*** Input data ***

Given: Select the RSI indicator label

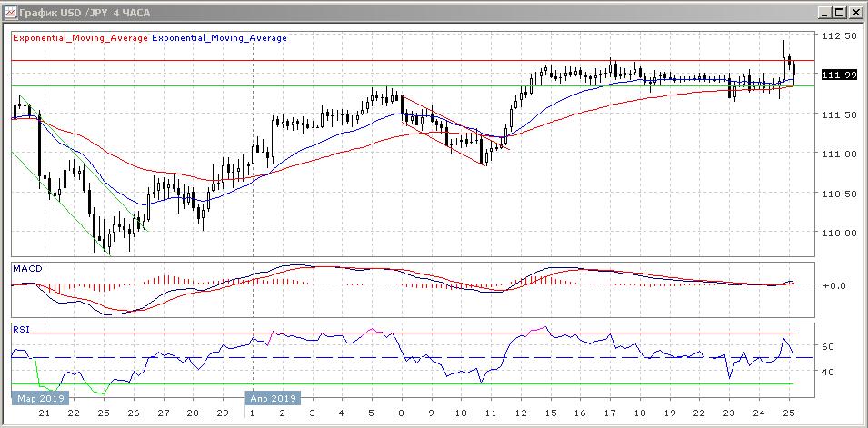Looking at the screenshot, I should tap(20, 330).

*** End of Input data ***
*** Input data ***

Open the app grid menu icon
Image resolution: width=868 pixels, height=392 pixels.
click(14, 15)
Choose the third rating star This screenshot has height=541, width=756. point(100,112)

*** End of Input data ***
*** Input data ***

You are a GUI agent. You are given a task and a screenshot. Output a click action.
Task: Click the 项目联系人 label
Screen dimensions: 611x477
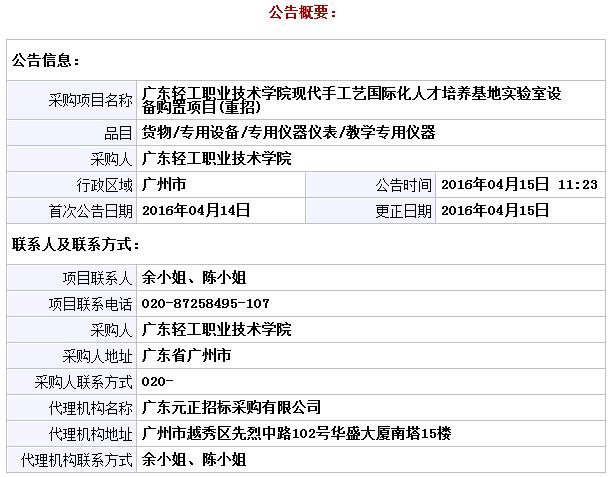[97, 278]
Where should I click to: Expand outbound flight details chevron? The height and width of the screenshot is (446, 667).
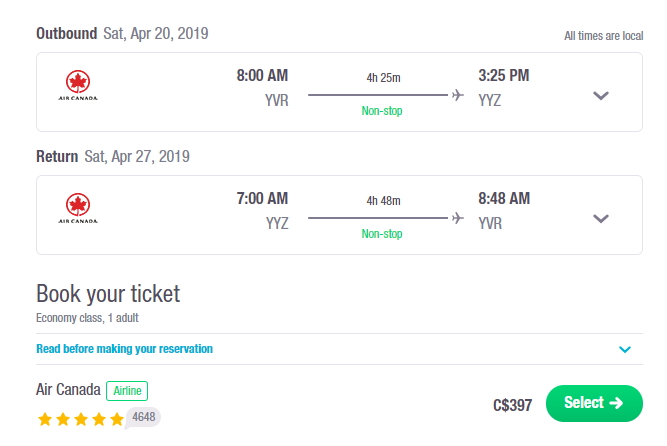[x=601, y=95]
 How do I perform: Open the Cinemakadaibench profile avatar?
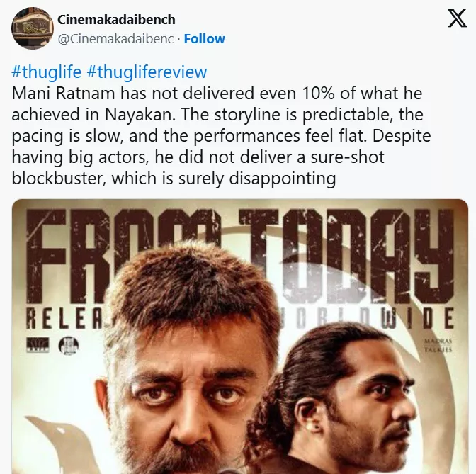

*** End of Input data ***

* **Action item**:
Only the lines starting at the one that includes "Task: Click the 项目联系人 label" and ending at the one that includes "How do I perform: Open" should be retyped, exactly, from the records above; no pictures.

* **Task output**:
Task: Click the 项目联系人 label
Screen dimensions: 611x477
[97, 278]
Where should I click to: Expand outbound flight details chevron? The height and width of the screenshot is (446, 667).
[x=601, y=95]
 How do I perform: Open the Cinemakadaibench profile avatar?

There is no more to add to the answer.